Exercise brief: What is needed is an exact repeat of the lines from the one holding "Viewport: 1568px width, 541px height." through the final line of the data, with no pictures.

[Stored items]
□ □ □ □ □ □ □
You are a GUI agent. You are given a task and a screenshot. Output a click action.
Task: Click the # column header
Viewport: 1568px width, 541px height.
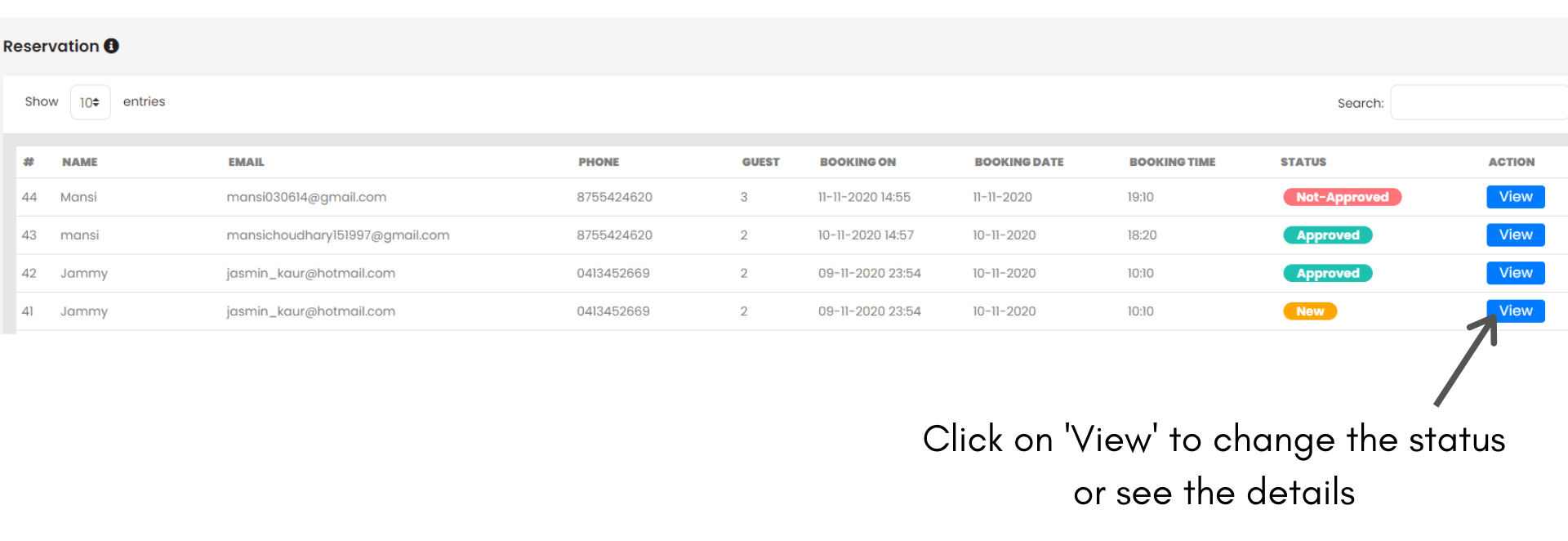coord(29,162)
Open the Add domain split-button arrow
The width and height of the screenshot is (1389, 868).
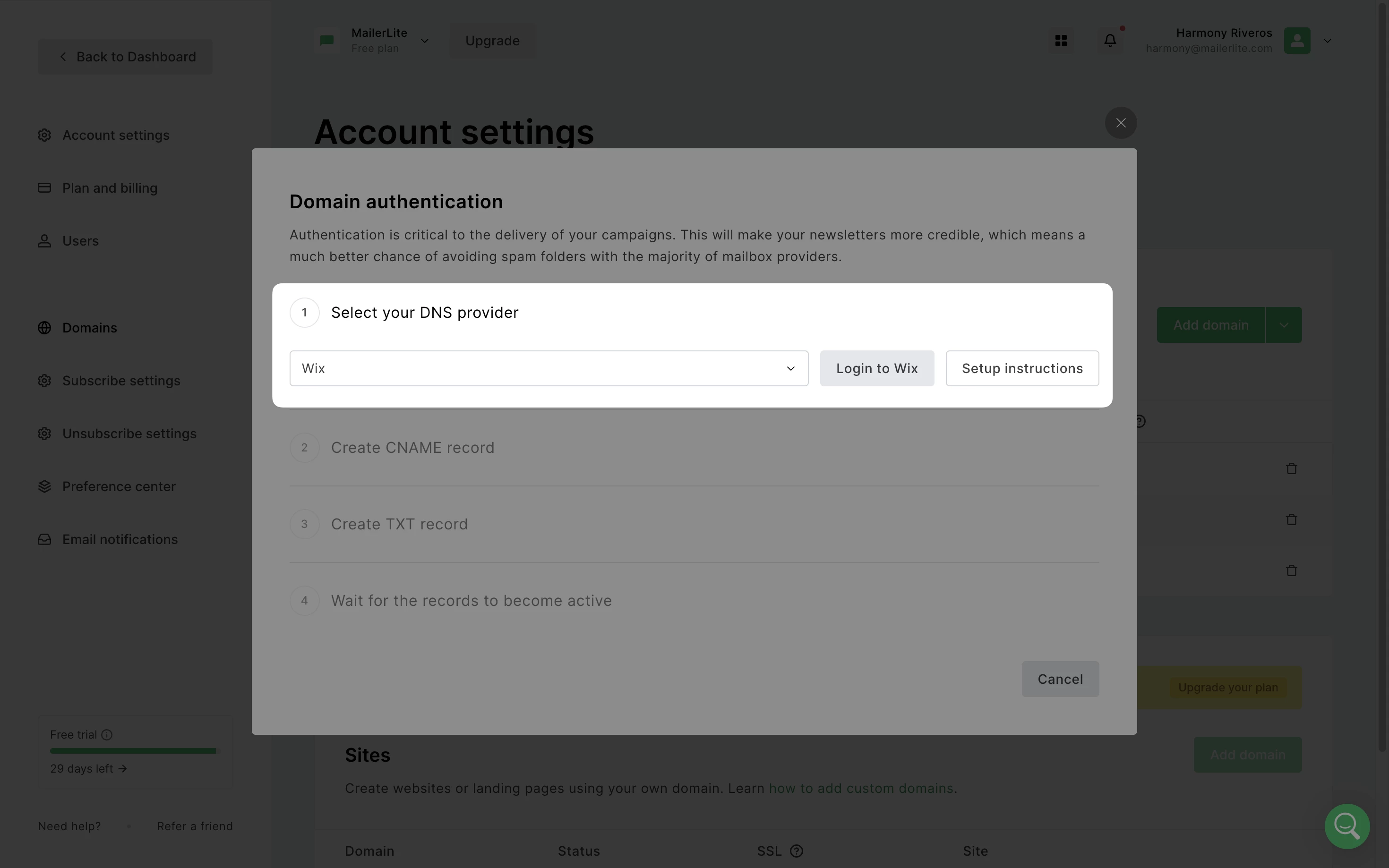pyautogui.click(x=1283, y=325)
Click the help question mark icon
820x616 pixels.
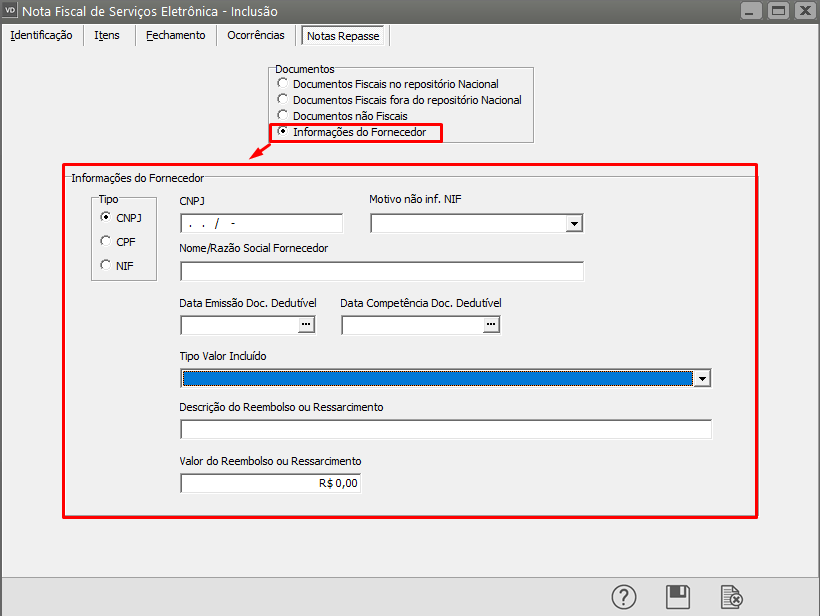point(624,597)
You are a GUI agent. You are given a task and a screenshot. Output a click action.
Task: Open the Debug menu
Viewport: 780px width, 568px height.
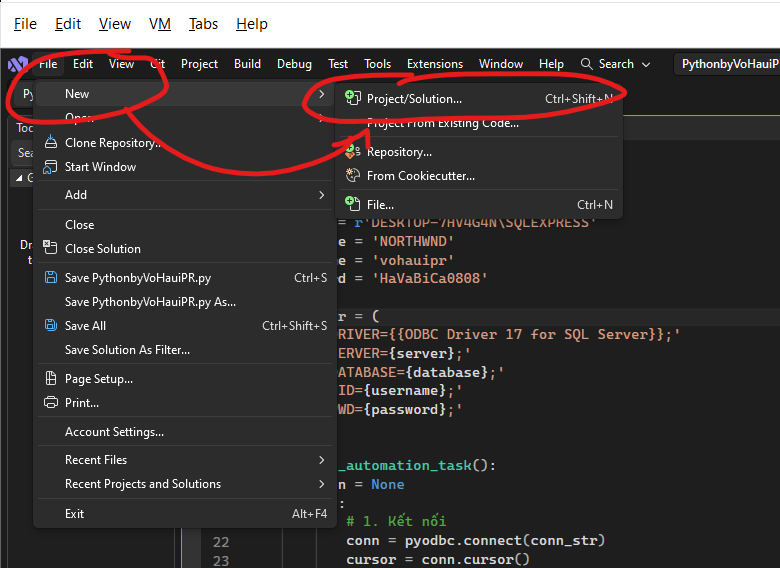pyautogui.click(x=294, y=64)
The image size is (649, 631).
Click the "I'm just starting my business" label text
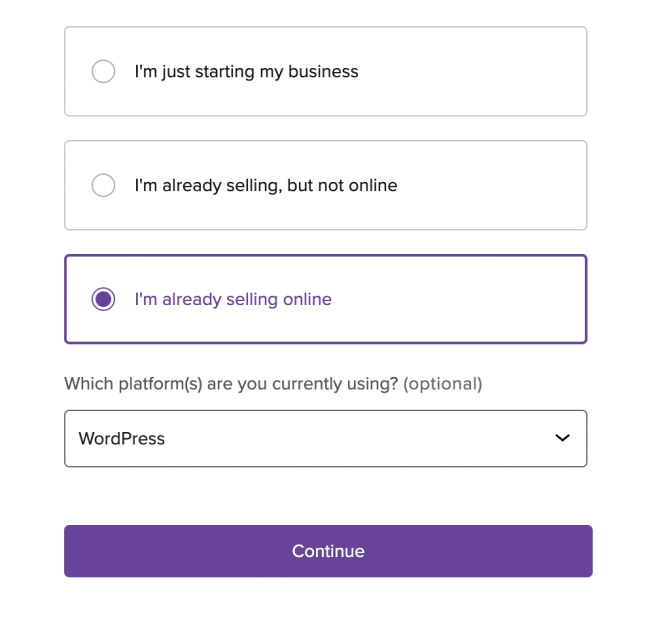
□ □ □ □ □ □ □
Result for this exercise:
Viewport: 1568px width, 541px height.
coord(29,162)
Open the Add domain split-button arrow
The width and height of the screenshot is (1389, 868).
pyautogui.click(x=1283, y=325)
Click the help question mark icon
820x616 pixels.
point(624,597)
You are a GUI agent. You are given a task and a screenshot. Output a click action.
Task: Open the Debug menu
Viewport: 780px width, 568px height.
pyautogui.click(x=294, y=64)
The image size is (649, 631).
Click the "I'm just starting my business" label text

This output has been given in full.